Pictures excluded, copy word for word the lines from the one holding "En savoir + (384, 1650)" through the last line below.

-------- Task material

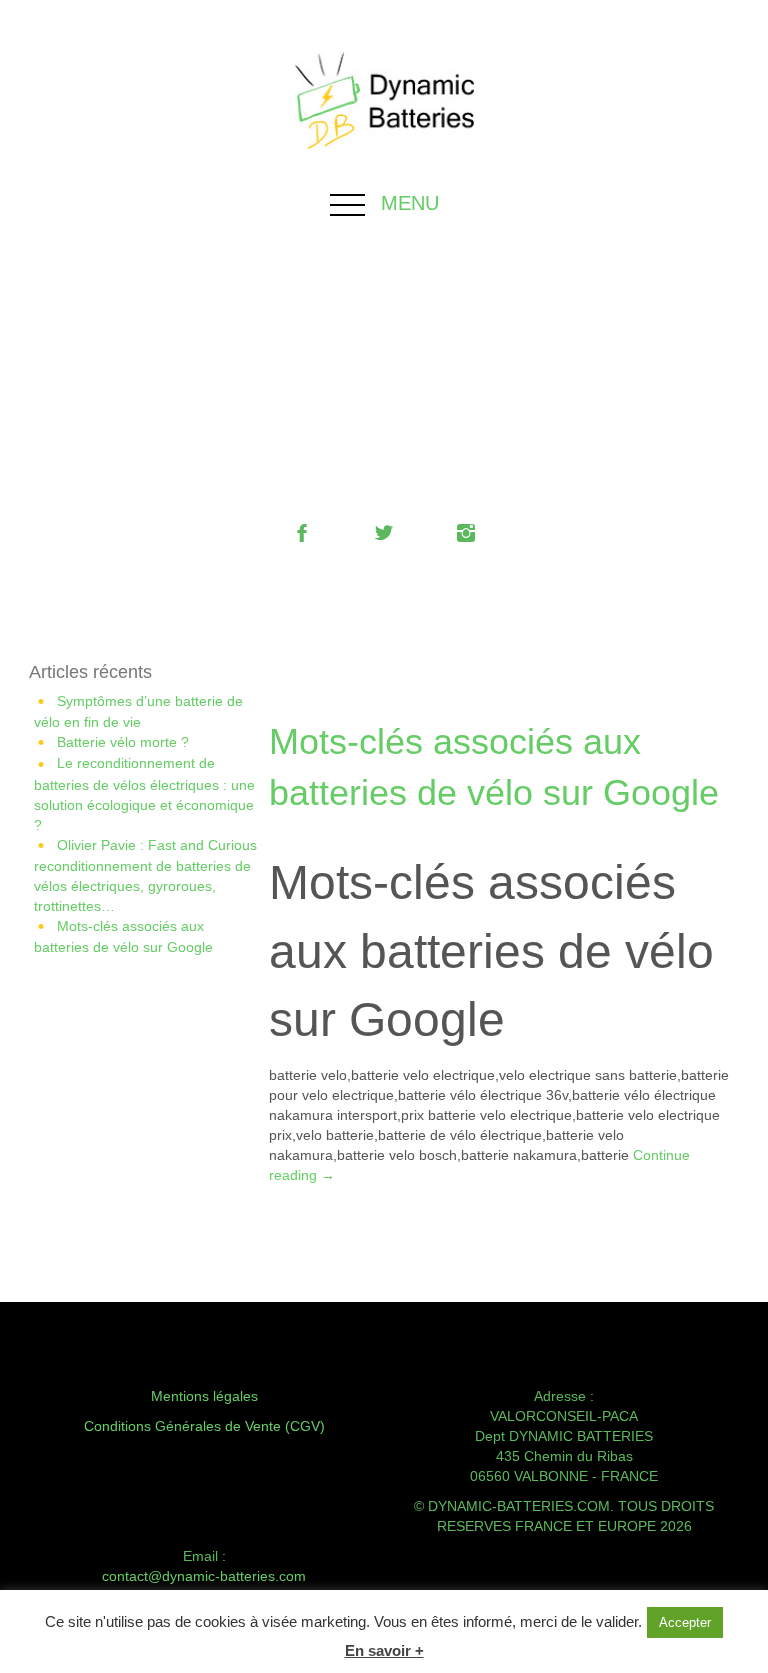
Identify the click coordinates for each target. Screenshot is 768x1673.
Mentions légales (204, 1396)
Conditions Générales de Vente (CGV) (204, 1426)
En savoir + (384, 1650)
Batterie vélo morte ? (123, 742)
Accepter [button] (685, 1622)
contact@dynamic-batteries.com (204, 1576)
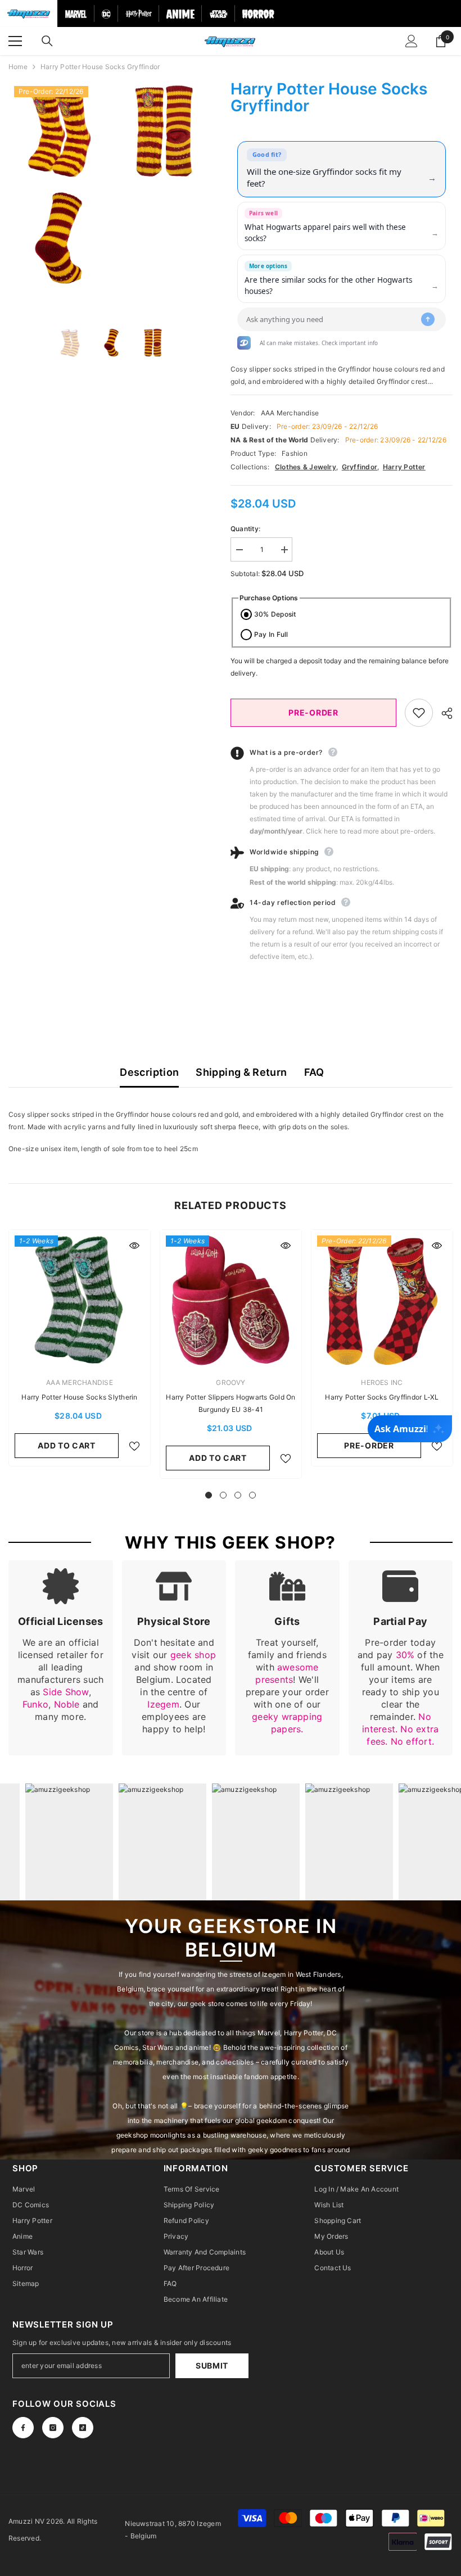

----------------

Expected output —
En savoir + (384, 1650)
Batterie vélo morte ? (123, 742)
Accepter [button] (685, 1622)
contact@dynamic-batteries.com (204, 1576)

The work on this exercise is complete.